Tribunal julga homem acusado de violar jovem alcoolizada
Um homem de 32 anos, de Coimbra, vai ser julgado pelo Tribunal de Coimbra por violação de pessoa incapaz de resistência. O arguido, solteiro, é acusado de ter violado uma jovem de 22 anos que estava embriagada e tinha manifestado, por mais de uma vez, para o indivíduo parar de a molestar, o que ele não fez.

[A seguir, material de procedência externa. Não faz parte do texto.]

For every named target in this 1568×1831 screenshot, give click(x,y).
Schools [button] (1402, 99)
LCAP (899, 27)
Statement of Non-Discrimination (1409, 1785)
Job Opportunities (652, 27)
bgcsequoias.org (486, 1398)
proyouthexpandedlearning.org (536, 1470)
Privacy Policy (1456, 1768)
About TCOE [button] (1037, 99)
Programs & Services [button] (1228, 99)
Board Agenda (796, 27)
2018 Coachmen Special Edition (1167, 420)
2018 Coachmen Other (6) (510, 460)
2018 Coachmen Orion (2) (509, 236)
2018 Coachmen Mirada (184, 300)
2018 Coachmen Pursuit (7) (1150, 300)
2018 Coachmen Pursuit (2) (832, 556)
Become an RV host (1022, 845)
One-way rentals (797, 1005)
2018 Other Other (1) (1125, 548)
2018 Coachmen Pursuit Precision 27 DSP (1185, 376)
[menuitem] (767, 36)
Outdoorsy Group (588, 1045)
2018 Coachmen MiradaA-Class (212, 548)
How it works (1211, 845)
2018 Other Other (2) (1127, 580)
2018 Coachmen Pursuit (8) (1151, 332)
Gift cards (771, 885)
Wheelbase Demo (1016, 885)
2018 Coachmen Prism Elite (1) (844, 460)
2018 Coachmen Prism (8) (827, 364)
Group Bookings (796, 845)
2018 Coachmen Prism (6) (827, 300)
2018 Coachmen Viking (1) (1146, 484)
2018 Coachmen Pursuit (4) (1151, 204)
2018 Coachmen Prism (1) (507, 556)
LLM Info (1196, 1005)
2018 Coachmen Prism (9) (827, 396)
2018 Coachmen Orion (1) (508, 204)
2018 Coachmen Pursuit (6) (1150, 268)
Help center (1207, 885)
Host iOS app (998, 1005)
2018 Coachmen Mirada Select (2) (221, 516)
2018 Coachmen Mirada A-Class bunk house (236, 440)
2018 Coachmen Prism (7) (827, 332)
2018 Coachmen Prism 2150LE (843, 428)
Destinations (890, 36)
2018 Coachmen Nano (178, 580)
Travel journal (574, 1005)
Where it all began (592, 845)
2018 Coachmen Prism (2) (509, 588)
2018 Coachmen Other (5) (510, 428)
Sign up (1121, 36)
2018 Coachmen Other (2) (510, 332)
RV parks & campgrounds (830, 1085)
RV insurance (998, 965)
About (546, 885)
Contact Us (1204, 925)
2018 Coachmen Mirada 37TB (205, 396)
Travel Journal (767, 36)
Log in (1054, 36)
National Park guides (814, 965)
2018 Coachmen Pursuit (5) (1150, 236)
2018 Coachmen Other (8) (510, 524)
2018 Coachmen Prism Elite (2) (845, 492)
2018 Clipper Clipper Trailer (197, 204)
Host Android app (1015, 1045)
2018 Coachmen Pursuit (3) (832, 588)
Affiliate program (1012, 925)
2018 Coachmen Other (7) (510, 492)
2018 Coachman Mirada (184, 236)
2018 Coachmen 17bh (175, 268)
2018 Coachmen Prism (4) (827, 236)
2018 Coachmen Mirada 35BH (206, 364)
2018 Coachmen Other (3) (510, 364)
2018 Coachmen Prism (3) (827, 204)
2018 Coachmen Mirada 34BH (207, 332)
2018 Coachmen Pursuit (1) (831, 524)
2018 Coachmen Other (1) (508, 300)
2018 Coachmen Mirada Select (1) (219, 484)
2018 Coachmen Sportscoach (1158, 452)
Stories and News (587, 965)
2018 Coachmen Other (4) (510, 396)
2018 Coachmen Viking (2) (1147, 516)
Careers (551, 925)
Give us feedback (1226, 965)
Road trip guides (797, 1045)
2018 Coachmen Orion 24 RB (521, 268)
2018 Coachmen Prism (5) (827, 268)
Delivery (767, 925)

A vítima fazia parte de um grupo de colaboradores de uma discoteca de Coimbra que, na noite de 3 de março do ano passado, se deslocou a um bar na Praça da República para beber uns copos. Na esplanada, e segundo a acusação do Ministério Público (MP), beberam «cervejas e vodka preta com caipirinha até cerca das 2h00», altura em que o bar encerrou. Mas a convite do arguido, o grupo entrou para o interior do bar e continuou a beber bebidas alcoólicas, «servidas e oferecidas pelo arguido».
Já depois das cinco da manhã, a vítima - «visivelmente embriagada» -, o arguido e um outro homem saíram do bar de carro. Depois de deixarem o homem em casa, vítima e agressor continuaram a marcha de carro, parando para comprar comida num takeaway da cidade e seguindo depois para a casa da jovem que, pouco depois de entrar em casa vomitou no chão do quarto e na sanita, perdendo os sentidos.
A jovem deitou-se na cama e adormeceu e foi neste momento que o homem se aproveitou da mulher para a violar. Esta acordou e pediu-lhe para parar, o que o homem não respeitou. A vítima «chorou até adormecer», segundo a acusação, de costas para cima, e o homem voltou a aproveitar-se desse facto para repetir o ato. E mais uma vez a jovem acordou e pediu-lhe para parar. Cerca das 11h30, a vítima acordou e apercebeu-se da presença do agressor na sua cama com um pijama seu vestido. Ordenou-lhe que se fosse embora, o que o homem fez.
O MP frisa que os factos «se revestem de grande gravidade» e, pese embora a ausência de antecedentes criminais, o arguido aproveitou-se de uma situação de extrema vulnerabilidade da vítima, para a qual, de resto, também contribuiu. Agiu livre e voluntariamente para satisfazer os seus propósitos libidinosos, contra a vontade da vítima e sabendo que molestava o seu corpo. Mais ainda, diz o MP, o homem sabia o estado de embriaguez da vítima e a sua incapacidade de oferecer resistência ou se de opor aos seus atos. O MP defende, de resto, que a personalidade do arguido revela que existe perigo de continuar com este tipo de comportamento, sobre a mesmo vítima ou sobre outras.